| TO BE DONE |
Please reproduce the data below word for word, with every line kept in its original order.
#### DATASET EXTRACT ####
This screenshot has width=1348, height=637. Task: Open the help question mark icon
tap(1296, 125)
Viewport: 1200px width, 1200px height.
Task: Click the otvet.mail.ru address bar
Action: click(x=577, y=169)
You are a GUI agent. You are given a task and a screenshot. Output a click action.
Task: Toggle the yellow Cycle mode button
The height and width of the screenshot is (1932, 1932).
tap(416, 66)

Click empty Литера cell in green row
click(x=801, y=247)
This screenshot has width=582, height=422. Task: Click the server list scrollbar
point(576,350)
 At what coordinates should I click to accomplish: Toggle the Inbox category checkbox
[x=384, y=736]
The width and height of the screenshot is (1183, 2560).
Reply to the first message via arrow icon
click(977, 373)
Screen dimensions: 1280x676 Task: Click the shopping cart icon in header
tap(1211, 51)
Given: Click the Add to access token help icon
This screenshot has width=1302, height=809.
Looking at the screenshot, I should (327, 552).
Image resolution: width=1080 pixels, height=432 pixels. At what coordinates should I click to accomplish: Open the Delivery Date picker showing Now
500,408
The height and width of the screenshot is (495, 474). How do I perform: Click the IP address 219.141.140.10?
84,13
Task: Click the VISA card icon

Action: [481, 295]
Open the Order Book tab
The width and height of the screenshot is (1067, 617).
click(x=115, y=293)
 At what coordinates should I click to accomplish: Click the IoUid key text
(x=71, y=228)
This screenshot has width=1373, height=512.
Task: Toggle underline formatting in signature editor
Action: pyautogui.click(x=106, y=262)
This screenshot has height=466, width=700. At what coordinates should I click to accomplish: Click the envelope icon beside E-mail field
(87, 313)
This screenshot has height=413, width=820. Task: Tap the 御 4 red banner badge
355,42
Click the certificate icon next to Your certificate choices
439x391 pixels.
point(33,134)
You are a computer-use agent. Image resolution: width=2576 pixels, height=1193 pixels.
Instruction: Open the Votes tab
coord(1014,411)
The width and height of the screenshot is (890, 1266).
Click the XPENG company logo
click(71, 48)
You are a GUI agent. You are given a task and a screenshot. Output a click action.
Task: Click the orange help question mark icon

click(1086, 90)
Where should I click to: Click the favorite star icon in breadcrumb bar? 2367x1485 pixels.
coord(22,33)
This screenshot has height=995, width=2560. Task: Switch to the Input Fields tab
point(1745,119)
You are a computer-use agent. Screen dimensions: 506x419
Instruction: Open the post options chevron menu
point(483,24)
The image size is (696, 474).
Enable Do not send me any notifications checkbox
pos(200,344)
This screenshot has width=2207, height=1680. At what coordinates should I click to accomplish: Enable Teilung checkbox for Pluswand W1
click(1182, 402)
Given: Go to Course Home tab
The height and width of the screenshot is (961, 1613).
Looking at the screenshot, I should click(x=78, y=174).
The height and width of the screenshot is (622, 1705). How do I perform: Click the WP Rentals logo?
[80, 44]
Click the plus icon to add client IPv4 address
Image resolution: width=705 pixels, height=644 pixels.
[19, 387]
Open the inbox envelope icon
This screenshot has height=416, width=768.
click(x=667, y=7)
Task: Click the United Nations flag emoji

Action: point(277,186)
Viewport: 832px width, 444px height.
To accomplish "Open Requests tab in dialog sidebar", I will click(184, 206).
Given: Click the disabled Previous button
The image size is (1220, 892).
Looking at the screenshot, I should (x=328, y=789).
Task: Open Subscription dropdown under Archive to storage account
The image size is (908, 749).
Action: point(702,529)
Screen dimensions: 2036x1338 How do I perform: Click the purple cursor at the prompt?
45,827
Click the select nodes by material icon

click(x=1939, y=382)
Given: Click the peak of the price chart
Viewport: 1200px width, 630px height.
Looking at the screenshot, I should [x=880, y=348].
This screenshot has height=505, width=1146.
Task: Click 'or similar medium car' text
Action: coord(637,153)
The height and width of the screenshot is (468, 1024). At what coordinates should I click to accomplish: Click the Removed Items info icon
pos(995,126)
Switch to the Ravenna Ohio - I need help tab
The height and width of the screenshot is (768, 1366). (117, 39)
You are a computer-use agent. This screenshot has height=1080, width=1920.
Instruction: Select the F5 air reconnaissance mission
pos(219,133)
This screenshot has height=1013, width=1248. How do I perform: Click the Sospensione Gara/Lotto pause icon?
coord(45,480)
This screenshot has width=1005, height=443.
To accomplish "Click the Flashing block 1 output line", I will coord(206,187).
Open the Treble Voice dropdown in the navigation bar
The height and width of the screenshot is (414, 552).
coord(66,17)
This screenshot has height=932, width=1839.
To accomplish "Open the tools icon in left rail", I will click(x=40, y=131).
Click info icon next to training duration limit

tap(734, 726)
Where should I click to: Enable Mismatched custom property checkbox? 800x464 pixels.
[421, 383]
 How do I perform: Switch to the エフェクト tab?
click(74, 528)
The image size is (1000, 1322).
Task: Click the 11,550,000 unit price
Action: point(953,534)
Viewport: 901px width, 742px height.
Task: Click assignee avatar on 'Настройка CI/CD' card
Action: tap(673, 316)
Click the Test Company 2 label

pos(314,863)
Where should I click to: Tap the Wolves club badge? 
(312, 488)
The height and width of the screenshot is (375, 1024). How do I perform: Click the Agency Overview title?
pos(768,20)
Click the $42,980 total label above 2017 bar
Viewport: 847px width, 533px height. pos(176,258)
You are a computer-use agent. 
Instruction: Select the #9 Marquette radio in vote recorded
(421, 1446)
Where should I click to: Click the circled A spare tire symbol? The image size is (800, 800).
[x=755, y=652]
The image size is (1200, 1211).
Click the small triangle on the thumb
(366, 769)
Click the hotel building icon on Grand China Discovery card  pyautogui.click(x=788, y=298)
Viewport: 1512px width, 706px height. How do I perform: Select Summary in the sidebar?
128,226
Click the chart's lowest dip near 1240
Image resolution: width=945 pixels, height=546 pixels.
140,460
####
| TASK RESPONSE |
This screenshot has width=1348, height=637. Task: Open the help question mark icon
tap(1296, 125)
Viewport: 1200px width, 1200px height.
Task: Click the otvet.mail.ru address bar
Action: click(x=577, y=169)
You are a GUI agent. You are given a task and a screenshot. Output a click action.
Task: Toggle the yellow Cycle mode button
The height and width of the screenshot is (1932, 1932).
tap(416, 66)

Click empty Литера cell in green row
click(x=801, y=247)
This screenshot has width=582, height=422. Task: Click the server list scrollbar
point(576,350)
 At what coordinates should I click to accomplish: Toggle the Inbox category checkbox
[x=384, y=736]
The width and height of the screenshot is (1183, 2560).
Reply to the first message via arrow icon
click(977, 373)
Screen dimensions: 1280x676 Task: Click the shopping cart icon in header
tap(1211, 51)
Given: Click the Add to access token help icon
This screenshot has width=1302, height=809.
Looking at the screenshot, I should (327, 552).
Image resolution: width=1080 pixels, height=432 pixels. At what coordinates should I click to accomplish: Open the Delivery Date picker showing Now
500,408
The height and width of the screenshot is (495, 474). How do I perform: Click the IP address 219.141.140.10?
84,13
Task: Click the VISA card icon

Action: [481, 295]
Open the Order Book tab
The width and height of the screenshot is (1067, 617).
click(x=115, y=293)
 At what coordinates should I click to accomplish: Click the IoUid key text
(x=71, y=228)
This screenshot has width=1373, height=512.
Task: Toggle underline formatting in signature editor
Action: pyautogui.click(x=106, y=262)
This screenshot has height=466, width=700. At what coordinates should I click to accomplish: Click the envelope icon beside E-mail field
(87, 313)
This screenshot has height=413, width=820. Task: Tap the 御 4 red banner badge
355,42
Click the certificate icon next to Your certificate choices
439x391 pixels.
point(33,134)
You are a computer-use agent. Image resolution: width=2576 pixels, height=1193 pixels.
Instruction: Open the Votes tab
coord(1014,411)
The width and height of the screenshot is (890, 1266).
Click the XPENG company logo
click(71, 48)
You are a GUI agent. You are given a task and a screenshot. Output a click action.
Task: Click the orange help question mark icon

click(1086, 90)
Where should I click to: Click the favorite star icon in breadcrumb bar? 2367x1485 pixels.
coord(22,33)
This screenshot has height=995, width=2560. Task: Switch to the Input Fields tab
point(1745,119)
You are a computer-use agent. Screen dimensions: 506x419
Instruction: Open the post options chevron menu
point(483,24)
The image size is (696, 474).
Enable Do not send me any notifications checkbox
pos(200,344)
This screenshot has width=2207, height=1680. At what coordinates should I click to accomplish: Enable Teilung checkbox for Pluswand W1
click(1182, 402)
Given: Go to Course Home tab
The height and width of the screenshot is (961, 1613).
Looking at the screenshot, I should click(x=78, y=174).
The height and width of the screenshot is (622, 1705). How do I perform: Click the WP Rentals logo?
[80, 44]
Click the plus icon to add client IPv4 address
Image resolution: width=705 pixels, height=644 pixels.
[19, 387]
Open the inbox envelope icon
This screenshot has height=416, width=768.
click(x=667, y=7)
Task: Click the United Nations flag emoji

Action: point(277,186)
Viewport: 832px width, 444px height.
To accomplish "Open Requests tab in dialog sidebar", I will click(184, 206).
Given: Click the disabled Previous button
The image size is (1220, 892).
Looking at the screenshot, I should (x=328, y=789).
Task: Open Subscription dropdown under Archive to storage account
The image size is (908, 749).
Action: point(702,529)
Screen dimensions: 2036x1338 How do I perform: Click the purple cursor at the prompt?
45,827
Click the select nodes by material icon

click(x=1939, y=382)
Given: Click the peak of the price chart
Viewport: 1200px width, 630px height.
Looking at the screenshot, I should [x=880, y=348].
This screenshot has height=505, width=1146.
Task: Click 'or similar medium car' text
Action: coord(637,153)
The height and width of the screenshot is (468, 1024). At what coordinates should I click to accomplish: Click the Removed Items info icon
pos(995,126)
Switch to the Ravenna Ohio - I need help tab
The height and width of the screenshot is (768, 1366). (117, 39)
You are a computer-use agent. This screenshot has height=1080, width=1920.
Instruction: Select the F5 air reconnaissance mission
pos(219,133)
This screenshot has height=1013, width=1248. How do I perform: Click the Sospensione Gara/Lotto pause icon?
coord(45,480)
This screenshot has width=1005, height=443.
To accomplish "Click the Flashing block 1 output line", I will coord(206,187).
Open the Treble Voice dropdown in the navigation bar
The height and width of the screenshot is (414, 552).
coord(66,17)
This screenshot has height=932, width=1839.
To accomplish "Open the tools icon in left rail", I will click(x=40, y=131).
Click info icon next to training duration limit

tap(734, 726)
Where should I click to: Enable Mismatched custom property checkbox? 800x464 pixels.
[421, 383]
 How do I perform: Switch to the エフェクト tab?
click(74, 528)
The image size is (1000, 1322).
Task: Click the 11,550,000 unit price
Action: point(953,534)
Viewport: 901px width, 742px height.
Task: Click assignee avatar on 'Настройка CI/CD' card
Action: tap(673, 316)
Click the Test Company 2 label

pos(314,863)
Where should I click to: Tap the Wolves club badge? 
(312, 488)
The height and width of the screenshot is (375, 1024). How do I perform: Click the Agency Overview title?
pos(768,20)
Click the $42,980 total label above 2017 bar
Viewport: 847px width, 533px height. pos(176,258)
You are a computer-use agent. 
Instruction: Select the #9 Marquette radio in vote recorded
(421, 1446)
Where should I click to: Click the circled A spare tire symbol? The image size is (800, 800).
[x=755, y=652]
The image size is (1200, 1211).
Click the small triangle on the thumb
(366, 769)
Click the hotel building icon on Grand China Discovery card  pyautogui.click(x=788, y=298)
Viewport: 1512px width, 706px height. How do I perform: Select Summary in the sidebar?
128,226
Click the chart's lowest dip near 1240
Image resolution: width=945 pixels, height=546 pixels.
140,460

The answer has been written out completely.